Start of MATERIAL FOR THIS EXERCISE

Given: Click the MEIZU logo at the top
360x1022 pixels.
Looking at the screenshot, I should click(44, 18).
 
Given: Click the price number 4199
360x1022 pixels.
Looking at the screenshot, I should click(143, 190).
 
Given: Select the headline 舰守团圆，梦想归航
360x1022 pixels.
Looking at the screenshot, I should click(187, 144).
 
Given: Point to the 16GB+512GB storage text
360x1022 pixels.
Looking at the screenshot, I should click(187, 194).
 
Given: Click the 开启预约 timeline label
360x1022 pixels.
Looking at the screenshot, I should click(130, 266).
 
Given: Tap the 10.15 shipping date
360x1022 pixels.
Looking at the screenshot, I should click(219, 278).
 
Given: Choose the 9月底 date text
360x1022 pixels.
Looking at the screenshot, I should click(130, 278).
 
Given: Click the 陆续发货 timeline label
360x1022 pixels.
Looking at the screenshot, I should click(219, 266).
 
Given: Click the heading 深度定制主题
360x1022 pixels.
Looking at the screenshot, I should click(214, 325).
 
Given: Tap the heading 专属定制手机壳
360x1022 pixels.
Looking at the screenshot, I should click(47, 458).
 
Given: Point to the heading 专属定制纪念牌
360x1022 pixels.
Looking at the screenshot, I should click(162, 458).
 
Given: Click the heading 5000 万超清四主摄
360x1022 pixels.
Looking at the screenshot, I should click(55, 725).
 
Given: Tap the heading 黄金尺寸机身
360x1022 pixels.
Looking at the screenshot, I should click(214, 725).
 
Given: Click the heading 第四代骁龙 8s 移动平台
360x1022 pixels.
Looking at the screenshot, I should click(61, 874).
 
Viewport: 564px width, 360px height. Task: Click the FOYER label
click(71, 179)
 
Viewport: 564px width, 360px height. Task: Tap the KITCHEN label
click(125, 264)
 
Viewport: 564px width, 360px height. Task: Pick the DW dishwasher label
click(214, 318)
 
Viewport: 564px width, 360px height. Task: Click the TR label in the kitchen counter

End of MATERIAL FOR THIS EXERCISE

● **WHAT IS REQUIRED**:
Write out all of the entries above again, word for word, with nothing changed or left out.

● **THE REPLY**:
Given: Click the MEIZU logo at the top
360x1022 pixels.
Looking at the screenshot, I should click(44, 18).
 
Given: Click the price number 4199
360x1022 pixels.
Looking at the screenshot, I should click(143, 190).
 
Given: Select the headline 舰守团圆，梦想归航
360x1022 pixels.
Looking at the screenshot, I should click(187, 144).
 
Given: Point to the 16GB+512GB storage text
360x1022 pixels.
Looking at the screenshot, I should click(187, 194).
 
Given: Click the 开启预约 timeline label
360x1022 pixels.
Looking at the screenshot, I should click(130, 266).
 
Given: Tap the 10.15 shipping date
360x1022 pixels.
Looking at the screenshot, I should click(219, 278).
 
Given: Choose the 9月底 date text
360x1022 pixels.
Looking at the screenshot, I should click(130, 278).
 
Given: Click the 陆续发货 timeline label
360x1022 pixels.
Looking at the screenshot, I should click(219, 266).
 
Given: Click the heading 深度定制主题
360x1022 pixels.
Looking at the screenshot, I should click(214, 325).
 
Given: Tap the heading 专属定制手机壳
360x1022 pixels.
Looking at the screenshot, I should click(47, 458).
 
Given: Point to the heading 专属定制纪念牌
360x1022 pixels.
Looking at the screenshot, I should click(162, 458).
 
Given: Click the heading 5000 万超清四主摄
360x1022 pixels.
Looking at the screenshot, I should click(55, 725).
 
Given: Tap the heading 黄金尺寸机身
360x1022 pixels.
Looking at the screenshot, I should click(214, 725).
 
Given: Click the heading 第四代骁龙 8s 移动平台
360x1022 pixels.
Looking at the screenshot, I should click(61, 874).
 
Viewport: 564px width, 360px height. Task: Click the FOYER label
click(71, 179)
 
Viewport: 564px width, 360px height. Task: Tap the KITCHEN label
click(125, 264)
 
Viewport: 564px width, 360px height. Task: Pick the DW dishwasher label
click(214, 318)
 
Viewport: 564px width, 360px height. Task: Click the TR label in the kitchen counter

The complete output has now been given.